Take it away,
Mr. Excellence:
Memo to 30-year-old stat geeks combing through Jim Rice's numbers: Get out of the house and look at the sky one time. I know personal contact frightens you, but let go of OPS for a moment and try talking to someone who saw Rice play, or better yet, played against him.An excellent idea. And excellently presented. I should have thought of this. Here I am, a 30 year-old stat geek, living here in my mother's basement, eyes glued to my computer, playing God by determining who should be admitted to the Hall of Fame via Excel spreadsheets. It never occurred to me -- I mean,
it literally never even occurred to me -- that I could go watch these games in person. (Truth be told, I actually didn't know they were live events, presented in front of an audience. I assumed -- and who can blame me, given my half-carbon-based, half Intel
© Celeron Processor-based brainputer -- that baseball games were avatar simulations run from a Cray Supercomputer somewhere in Langley.

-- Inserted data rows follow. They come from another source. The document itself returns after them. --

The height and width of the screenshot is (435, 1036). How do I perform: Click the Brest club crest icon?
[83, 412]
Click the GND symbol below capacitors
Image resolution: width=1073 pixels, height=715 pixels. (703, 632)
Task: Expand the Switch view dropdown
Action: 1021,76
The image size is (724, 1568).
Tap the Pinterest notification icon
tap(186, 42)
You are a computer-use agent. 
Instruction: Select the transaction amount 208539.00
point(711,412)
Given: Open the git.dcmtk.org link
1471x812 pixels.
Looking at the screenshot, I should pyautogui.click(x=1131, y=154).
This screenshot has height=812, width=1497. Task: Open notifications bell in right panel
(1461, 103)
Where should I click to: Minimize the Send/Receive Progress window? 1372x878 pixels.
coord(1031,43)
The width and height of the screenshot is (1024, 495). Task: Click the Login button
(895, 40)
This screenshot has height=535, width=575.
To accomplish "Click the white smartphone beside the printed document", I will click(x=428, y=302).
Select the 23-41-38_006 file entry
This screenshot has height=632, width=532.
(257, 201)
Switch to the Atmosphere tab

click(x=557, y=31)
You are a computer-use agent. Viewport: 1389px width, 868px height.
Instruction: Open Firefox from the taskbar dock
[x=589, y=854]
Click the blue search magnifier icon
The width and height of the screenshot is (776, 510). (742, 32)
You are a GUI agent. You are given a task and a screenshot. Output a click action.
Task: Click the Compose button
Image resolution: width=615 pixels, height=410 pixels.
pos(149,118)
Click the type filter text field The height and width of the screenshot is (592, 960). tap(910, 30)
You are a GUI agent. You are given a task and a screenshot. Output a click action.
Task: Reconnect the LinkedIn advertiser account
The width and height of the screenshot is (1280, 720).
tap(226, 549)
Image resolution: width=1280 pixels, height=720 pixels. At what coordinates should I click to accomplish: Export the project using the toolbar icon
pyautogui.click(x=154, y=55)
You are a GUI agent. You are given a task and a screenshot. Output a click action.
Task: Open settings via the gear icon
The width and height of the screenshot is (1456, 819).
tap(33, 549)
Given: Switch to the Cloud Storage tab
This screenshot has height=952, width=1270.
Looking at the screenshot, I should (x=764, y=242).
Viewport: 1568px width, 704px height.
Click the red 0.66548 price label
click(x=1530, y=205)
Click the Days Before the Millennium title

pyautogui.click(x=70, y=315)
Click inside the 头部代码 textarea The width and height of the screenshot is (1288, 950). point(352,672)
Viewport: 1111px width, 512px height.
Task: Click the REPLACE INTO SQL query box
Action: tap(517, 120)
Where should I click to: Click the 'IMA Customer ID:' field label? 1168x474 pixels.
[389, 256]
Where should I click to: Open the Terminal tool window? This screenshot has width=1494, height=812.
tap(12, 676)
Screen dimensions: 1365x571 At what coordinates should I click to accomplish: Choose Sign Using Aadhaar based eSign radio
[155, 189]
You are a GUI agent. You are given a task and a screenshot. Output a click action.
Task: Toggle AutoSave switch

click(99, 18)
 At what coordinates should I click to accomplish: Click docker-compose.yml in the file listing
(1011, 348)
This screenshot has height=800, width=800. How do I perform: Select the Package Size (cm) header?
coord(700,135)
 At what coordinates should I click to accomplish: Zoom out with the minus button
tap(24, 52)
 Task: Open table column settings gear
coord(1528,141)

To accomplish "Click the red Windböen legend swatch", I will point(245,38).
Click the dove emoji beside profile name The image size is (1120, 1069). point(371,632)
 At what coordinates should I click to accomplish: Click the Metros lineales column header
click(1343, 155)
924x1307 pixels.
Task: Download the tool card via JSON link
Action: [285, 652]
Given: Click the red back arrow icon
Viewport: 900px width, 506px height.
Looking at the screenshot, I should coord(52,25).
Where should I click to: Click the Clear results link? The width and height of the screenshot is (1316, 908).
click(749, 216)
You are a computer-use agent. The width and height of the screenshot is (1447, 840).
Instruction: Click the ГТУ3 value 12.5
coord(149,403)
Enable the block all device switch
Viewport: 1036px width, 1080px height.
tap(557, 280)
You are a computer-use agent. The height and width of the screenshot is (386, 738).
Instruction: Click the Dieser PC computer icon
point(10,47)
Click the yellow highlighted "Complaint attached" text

I should definitely talk to someone about what baseball looks like when human men play it. Perhaps I can ask my friend Walter, whose family has had season tickets to Fenway for like 60 years. Or my friend Dave, who essentially lived in Section 41 for the years 1992-1998. Or maybe I can reprogram my frontal lobe algorithm to access stories from my dad, or any one of the hundreds of Sox fans I know, or even from the dark recesses of my own pre-robotic-conversion brain, where live memories of (rough estimate) around six or seven hundred live baseball games I watched, live or on TV, in which Jim Rice played.
That would certainly help me objectively evaluate Jim Rice's candidacy for the Hall, instead of just analyzing the millions of lines of
Matrix-style code that I see when I look at a picture of him.
Please stop writing things like this, Dan. Thanks.
Love,
KT
P.S. I just climbed up the 1000-foot ladder leading out of my basement and looked at the sky for the first time. Holy fucking shit! It's huge!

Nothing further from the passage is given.